(Input data)
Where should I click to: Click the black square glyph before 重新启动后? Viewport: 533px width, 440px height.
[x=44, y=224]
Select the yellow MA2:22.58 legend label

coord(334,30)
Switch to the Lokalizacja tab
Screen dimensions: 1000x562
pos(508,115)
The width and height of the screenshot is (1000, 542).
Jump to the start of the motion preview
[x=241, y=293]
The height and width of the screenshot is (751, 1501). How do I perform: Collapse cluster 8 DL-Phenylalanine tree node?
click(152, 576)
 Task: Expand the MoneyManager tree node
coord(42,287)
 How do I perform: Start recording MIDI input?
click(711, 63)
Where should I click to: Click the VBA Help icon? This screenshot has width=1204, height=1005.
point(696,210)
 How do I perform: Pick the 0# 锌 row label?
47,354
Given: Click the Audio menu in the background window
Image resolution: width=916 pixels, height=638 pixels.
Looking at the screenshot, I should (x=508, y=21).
(End Input data)
■ **Problem details**
Reproduce precisely the span of lines that begins at the line containing "Given: Click the" and ends with the last line of the listing.

■ **Result of the exercise**
Given: Click the Audio menu in the background window
Image resolution: width=916 pixels, height=638 pixels.
Looking at the screenshot, I should (x=508, y=21).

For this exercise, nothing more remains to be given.